Elke bar in Italië heeft ze op de tafeltjes staan: de servethouders waarin een voorraad flinterdunne servetjes huist. Handig zijn die servetten niet echt, vind ik, want het materiaal waarvan ze gemaakt zijn, lijkt niet echt geschikt om je mond mee af te vegen. Ze zijn dan ook meer bedoeld om er een cornetto mee vast te pakken en je vingers schoon te houden.
Reclame voor koffie
De servettenhouder, die meestal meteen een reclamezuiltje is voor het geserveerde merk koffie, heet portatovaglioli in het Italiaans. Spreek uit als: por-taa too-va-ljoo-lie, met de klemtoon op de eerste en de vijfde lettergreep. Het is een samenstelling van tovaglioli (servetten; het enkelvoud is tovagliolo) en de derde persoon enkelvoud van portare (dragen).

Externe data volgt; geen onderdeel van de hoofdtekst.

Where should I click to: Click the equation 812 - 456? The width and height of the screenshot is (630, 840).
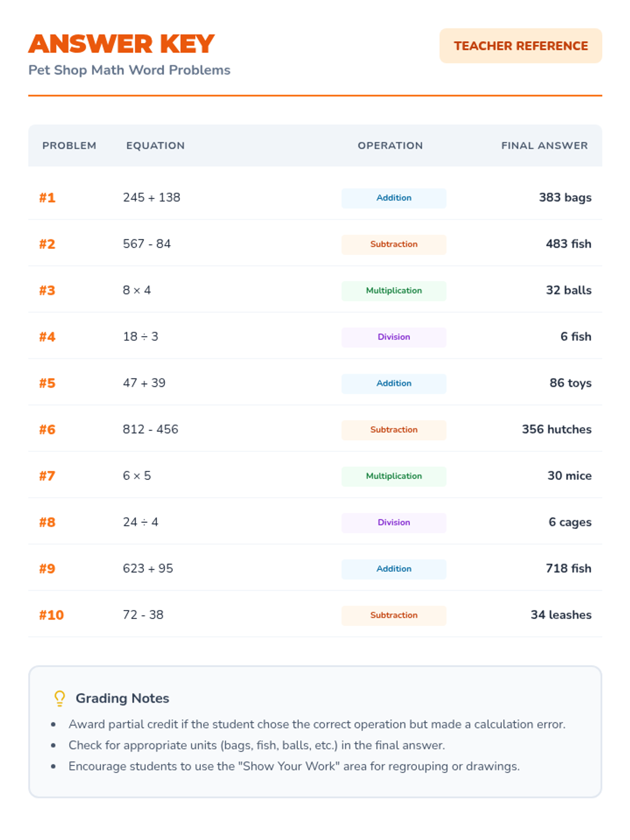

Samenstellingen met porta-
Er zijn nog veel meer samenstellingen met porta- in het Italiaans. Denk aan: portabagagli (bagagedrager) en portacenere (asbak; cenere is ‘as’). En portafogli en portamonete natuurlijk, portefeuille en portemonnee, die net als de Franse termen verwijzen naar respectievelijk papiergeld en muntgeld.